The President's Address Tonight




President Bush will harangue us tonight on the importance of supporting the occupation of Iraq and the continuing city-destroying war against the insurgents. We can count on hearing Christian metaphors embedded in patriotism, with an exclusionary and unapologetic God Bless America at the end.

Bush's evangelical Christianity is a topic for study among America academics and experts around the world. Yesterday, Sébastien Fath of the French national thinktank, CNRS, addressed a Lebanese audience in Beirut on the slow transformation of American evangelicals in the United States towards a decidedly un-Christian Fascistic phalange under the leadership of the President.

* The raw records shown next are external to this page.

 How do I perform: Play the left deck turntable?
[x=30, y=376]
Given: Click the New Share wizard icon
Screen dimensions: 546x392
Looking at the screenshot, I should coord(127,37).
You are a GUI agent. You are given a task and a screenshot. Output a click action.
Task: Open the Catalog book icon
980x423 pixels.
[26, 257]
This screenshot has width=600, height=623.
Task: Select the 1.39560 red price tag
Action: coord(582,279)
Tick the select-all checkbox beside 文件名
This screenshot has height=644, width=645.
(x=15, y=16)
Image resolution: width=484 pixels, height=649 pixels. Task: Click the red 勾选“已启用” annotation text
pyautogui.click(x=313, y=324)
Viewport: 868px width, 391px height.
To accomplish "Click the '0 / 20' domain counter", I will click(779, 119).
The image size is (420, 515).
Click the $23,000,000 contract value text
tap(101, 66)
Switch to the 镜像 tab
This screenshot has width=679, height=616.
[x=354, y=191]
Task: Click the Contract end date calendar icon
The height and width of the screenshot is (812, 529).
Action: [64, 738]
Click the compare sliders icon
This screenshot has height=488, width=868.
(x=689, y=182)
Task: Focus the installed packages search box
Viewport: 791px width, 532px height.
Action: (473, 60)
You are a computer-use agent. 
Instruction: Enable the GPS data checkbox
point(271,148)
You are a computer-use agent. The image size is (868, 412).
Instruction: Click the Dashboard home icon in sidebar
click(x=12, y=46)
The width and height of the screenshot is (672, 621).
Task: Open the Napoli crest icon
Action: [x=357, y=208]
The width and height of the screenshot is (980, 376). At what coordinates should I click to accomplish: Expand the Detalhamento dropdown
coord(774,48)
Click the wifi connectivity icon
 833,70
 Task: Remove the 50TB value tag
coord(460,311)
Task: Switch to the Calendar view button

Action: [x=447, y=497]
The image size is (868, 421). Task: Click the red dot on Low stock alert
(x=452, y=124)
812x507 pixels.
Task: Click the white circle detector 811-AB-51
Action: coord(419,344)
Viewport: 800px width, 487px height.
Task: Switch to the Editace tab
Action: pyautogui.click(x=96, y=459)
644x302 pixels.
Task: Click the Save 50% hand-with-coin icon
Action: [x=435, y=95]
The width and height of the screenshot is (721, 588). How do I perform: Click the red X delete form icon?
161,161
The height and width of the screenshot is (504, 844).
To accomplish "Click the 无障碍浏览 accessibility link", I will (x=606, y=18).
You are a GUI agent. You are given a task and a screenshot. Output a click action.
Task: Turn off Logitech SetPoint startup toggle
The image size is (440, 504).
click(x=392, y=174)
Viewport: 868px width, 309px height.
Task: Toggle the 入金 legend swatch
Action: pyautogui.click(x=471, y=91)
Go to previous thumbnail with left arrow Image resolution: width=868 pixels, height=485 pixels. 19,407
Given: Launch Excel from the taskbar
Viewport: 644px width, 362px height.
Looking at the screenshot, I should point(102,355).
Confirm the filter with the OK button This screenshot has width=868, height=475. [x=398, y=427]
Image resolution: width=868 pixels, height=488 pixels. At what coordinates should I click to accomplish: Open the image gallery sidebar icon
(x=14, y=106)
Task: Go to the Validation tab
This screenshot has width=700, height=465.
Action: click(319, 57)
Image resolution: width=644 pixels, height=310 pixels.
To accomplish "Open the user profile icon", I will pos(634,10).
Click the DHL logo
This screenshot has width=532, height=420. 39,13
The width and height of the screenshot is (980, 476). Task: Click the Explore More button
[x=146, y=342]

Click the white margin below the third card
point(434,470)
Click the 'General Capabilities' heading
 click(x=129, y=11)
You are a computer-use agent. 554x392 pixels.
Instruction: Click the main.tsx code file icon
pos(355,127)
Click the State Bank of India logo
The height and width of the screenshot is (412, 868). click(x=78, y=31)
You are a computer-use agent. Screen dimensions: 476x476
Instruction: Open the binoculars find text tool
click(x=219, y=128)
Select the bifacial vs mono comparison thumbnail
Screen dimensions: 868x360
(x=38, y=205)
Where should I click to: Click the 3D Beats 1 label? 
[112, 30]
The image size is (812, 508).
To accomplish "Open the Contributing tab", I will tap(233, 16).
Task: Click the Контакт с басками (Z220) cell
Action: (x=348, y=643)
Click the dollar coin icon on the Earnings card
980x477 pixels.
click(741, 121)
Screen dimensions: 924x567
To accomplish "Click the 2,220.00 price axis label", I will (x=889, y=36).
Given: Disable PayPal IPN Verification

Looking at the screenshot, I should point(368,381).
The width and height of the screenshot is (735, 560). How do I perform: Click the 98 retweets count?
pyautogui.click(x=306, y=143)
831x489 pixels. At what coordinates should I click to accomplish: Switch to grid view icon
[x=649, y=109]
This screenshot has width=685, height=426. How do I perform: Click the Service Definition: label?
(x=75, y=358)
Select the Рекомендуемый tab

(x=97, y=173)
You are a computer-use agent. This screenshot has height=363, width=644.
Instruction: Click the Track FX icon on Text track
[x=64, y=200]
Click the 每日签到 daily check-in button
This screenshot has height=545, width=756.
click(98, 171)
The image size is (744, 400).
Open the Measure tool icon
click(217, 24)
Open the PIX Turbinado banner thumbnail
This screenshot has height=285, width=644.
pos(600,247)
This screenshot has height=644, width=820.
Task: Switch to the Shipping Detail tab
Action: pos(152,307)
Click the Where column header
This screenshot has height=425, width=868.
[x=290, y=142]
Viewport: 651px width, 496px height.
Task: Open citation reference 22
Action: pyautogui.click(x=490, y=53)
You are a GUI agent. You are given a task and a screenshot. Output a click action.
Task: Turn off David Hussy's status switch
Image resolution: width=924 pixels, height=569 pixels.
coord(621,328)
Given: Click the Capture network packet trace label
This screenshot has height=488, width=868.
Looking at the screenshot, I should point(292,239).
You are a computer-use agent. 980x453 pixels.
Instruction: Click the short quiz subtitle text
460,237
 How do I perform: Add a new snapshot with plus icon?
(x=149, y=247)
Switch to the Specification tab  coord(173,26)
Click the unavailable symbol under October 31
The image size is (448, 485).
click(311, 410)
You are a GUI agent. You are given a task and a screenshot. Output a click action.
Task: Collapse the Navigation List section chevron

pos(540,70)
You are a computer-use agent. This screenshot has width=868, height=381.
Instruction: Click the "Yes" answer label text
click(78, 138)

Before getting into Fath's address, the American scholar Robert O. Paxton draws a portrait of hypothetical US fascism in his book, Anatomy of Fascism:
The language and symbols of an authentic American fascism would, of course, have little to do with the original European models….No swastikas in an American fascism, but Stars and Stripes and Christian Crosses….Americans might support an enterprise of forcible national regeneration, unification and purification…Would Protestant fundamentalism play this function for Americans? [Stanley G.] Payne has argued fascism requires the space created by secularization, because a religious fascism would inevitably limit its leader not only by the cultural power of the clergy but by “the precepts and values of traditional religion.”
Fath warns exactly of this: the continuing secularization of evangelical faith under the guidance of George Bush to permit his unlimited actions in the War on Terror.

From Mariam SEMAAN writing for L'Orient-Le Jour:

In a series of conferences sponsored by the USEK History Institute, Mr. Sébastien Fath, fellow of the National Center for Scientific Research (CNRS, Paris) gave a scholarly exposition on Religion and Politics in the United States: The New Messianism.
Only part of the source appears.